_ENTRIES PROVIDED_:
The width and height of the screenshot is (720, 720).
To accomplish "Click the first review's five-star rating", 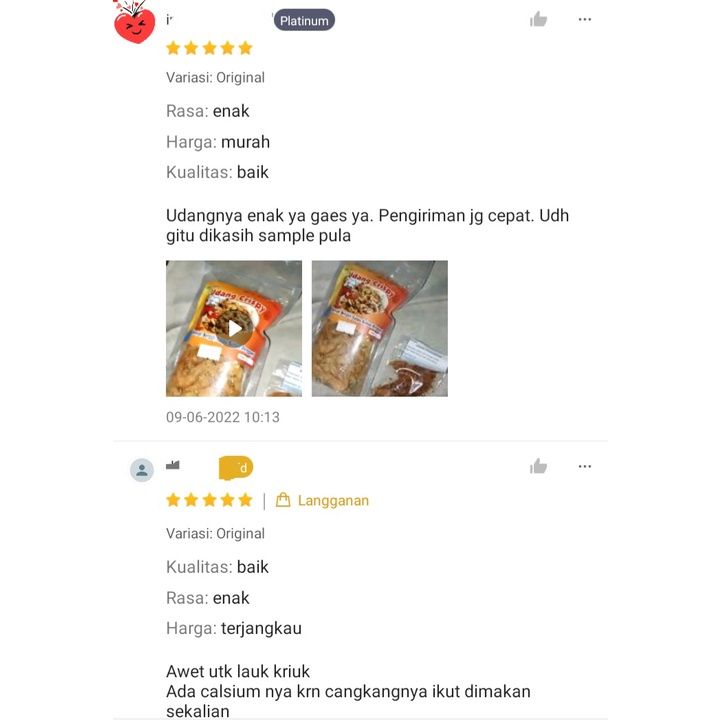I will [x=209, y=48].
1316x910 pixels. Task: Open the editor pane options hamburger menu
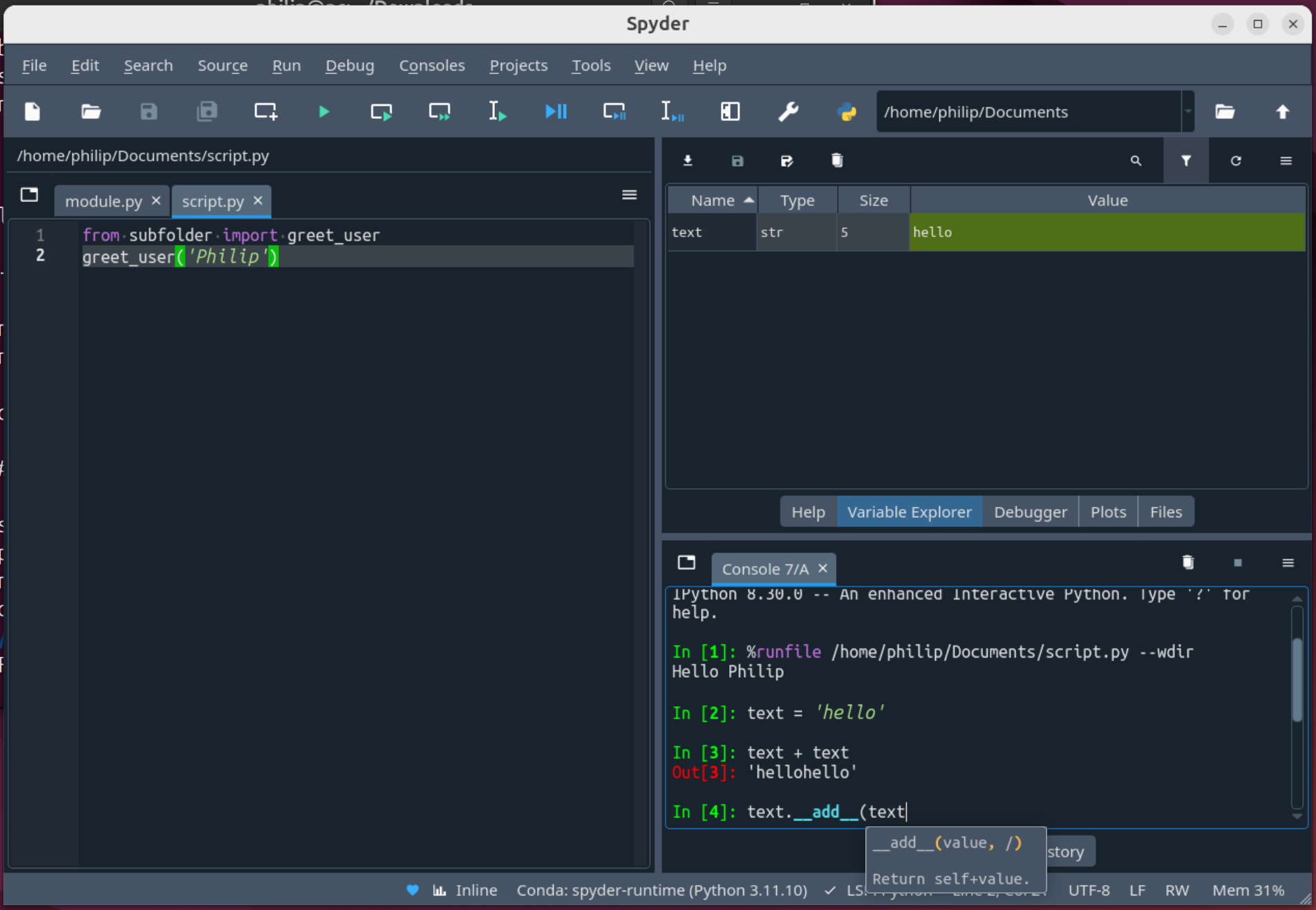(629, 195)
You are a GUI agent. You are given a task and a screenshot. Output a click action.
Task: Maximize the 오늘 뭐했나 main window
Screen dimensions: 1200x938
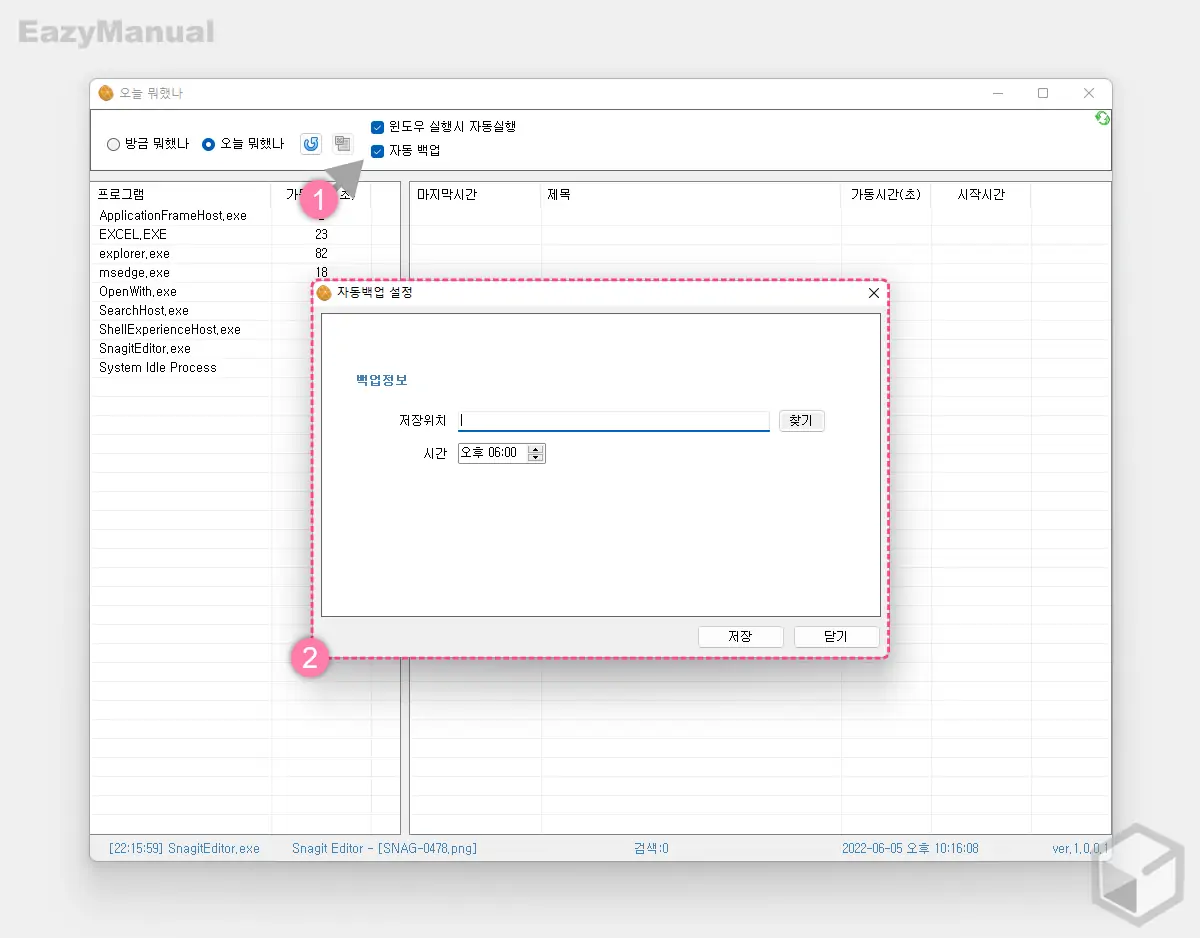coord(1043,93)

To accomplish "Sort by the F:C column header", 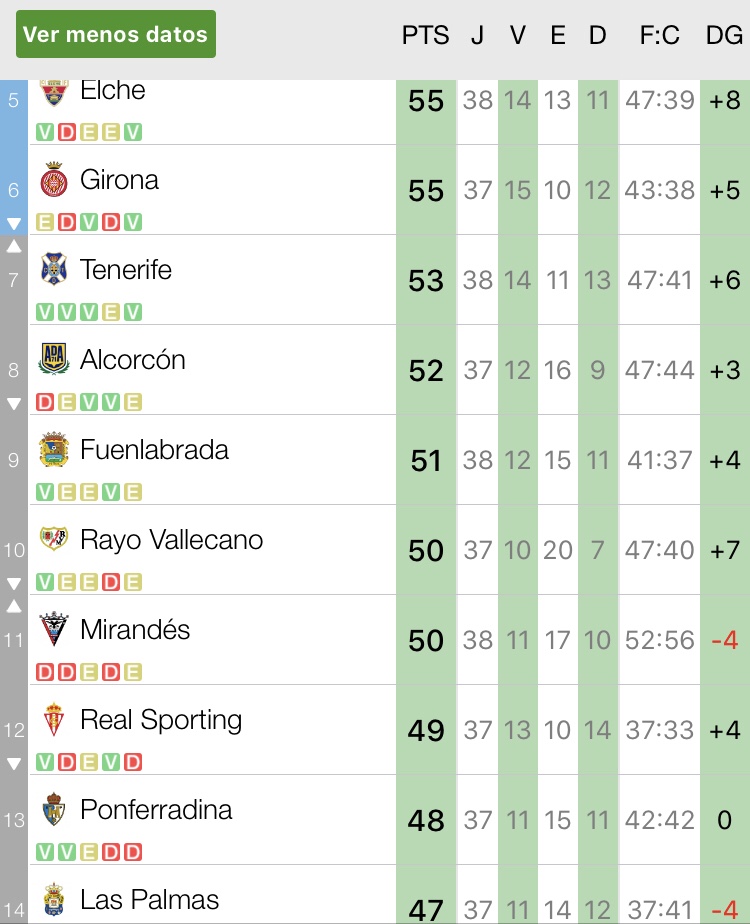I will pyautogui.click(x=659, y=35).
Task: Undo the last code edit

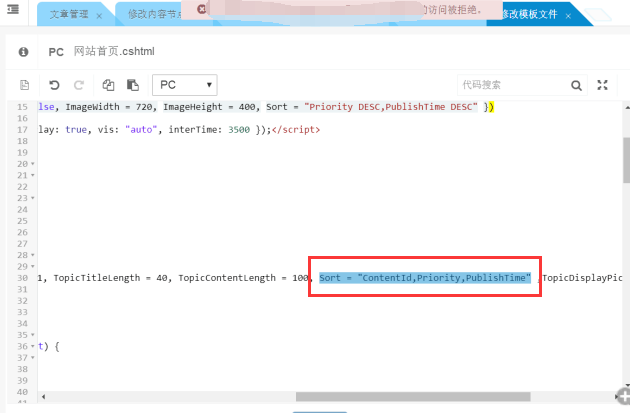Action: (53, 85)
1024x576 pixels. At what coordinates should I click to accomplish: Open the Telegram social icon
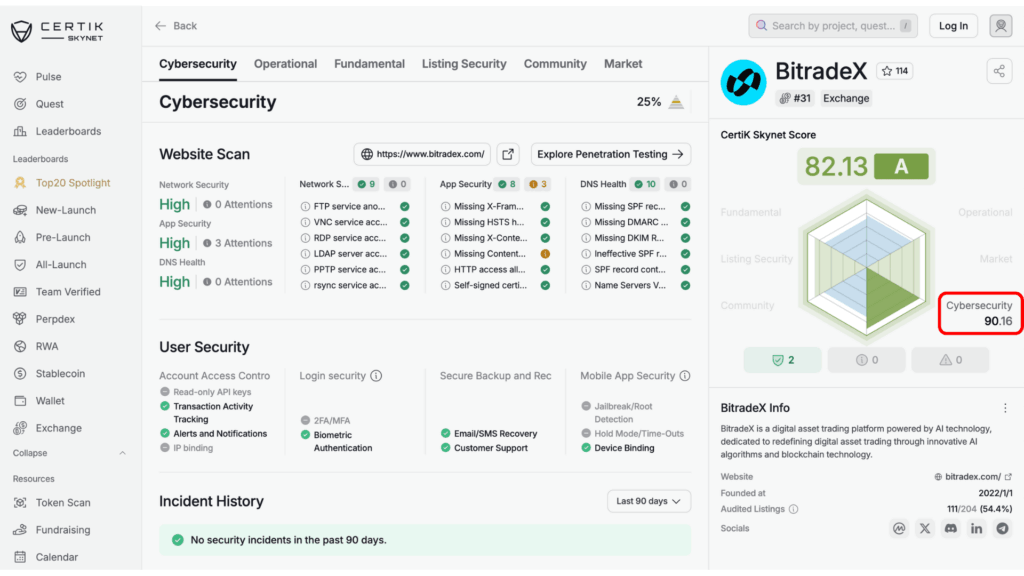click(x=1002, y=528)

_AIM OF THE EXERCISE_:
Scan the material above for "screenshot". Copy every line where it appears.

_SOLUTION FOR THIS PROBLEM_:
The width and height of the screenshot is (720, 720).
You are a GUI agent. You are given a task and a screenshot. Output a click action.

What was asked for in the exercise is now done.